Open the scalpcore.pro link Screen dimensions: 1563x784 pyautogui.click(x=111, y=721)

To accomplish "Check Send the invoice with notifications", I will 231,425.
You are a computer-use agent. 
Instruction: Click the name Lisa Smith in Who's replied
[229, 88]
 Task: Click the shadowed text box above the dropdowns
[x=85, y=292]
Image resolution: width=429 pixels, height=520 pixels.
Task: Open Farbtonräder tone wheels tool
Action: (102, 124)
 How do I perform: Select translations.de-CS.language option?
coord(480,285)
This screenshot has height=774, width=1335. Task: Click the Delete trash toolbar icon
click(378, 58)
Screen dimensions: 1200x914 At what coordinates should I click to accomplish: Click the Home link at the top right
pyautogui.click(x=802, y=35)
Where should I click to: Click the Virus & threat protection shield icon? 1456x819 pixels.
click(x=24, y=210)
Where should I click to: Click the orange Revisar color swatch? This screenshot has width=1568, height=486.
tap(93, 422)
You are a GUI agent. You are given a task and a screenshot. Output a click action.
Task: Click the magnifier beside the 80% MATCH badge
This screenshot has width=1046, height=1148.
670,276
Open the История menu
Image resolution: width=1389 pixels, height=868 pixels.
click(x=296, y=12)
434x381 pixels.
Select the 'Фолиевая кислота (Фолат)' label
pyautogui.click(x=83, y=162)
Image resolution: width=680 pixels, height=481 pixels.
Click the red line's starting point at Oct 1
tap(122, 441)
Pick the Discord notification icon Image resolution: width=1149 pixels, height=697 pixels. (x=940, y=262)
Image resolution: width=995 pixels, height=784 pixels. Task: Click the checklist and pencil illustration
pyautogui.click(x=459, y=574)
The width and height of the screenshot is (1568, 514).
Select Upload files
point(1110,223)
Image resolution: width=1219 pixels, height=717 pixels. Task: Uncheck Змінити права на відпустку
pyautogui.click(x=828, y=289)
—————
### Exercise description
All lines of the entries containing the string "agent" must be shown in full.

### Written response
You are a computer-use agent. 
You are a GUI agent. You are given a task and a screenshot. Output a click action.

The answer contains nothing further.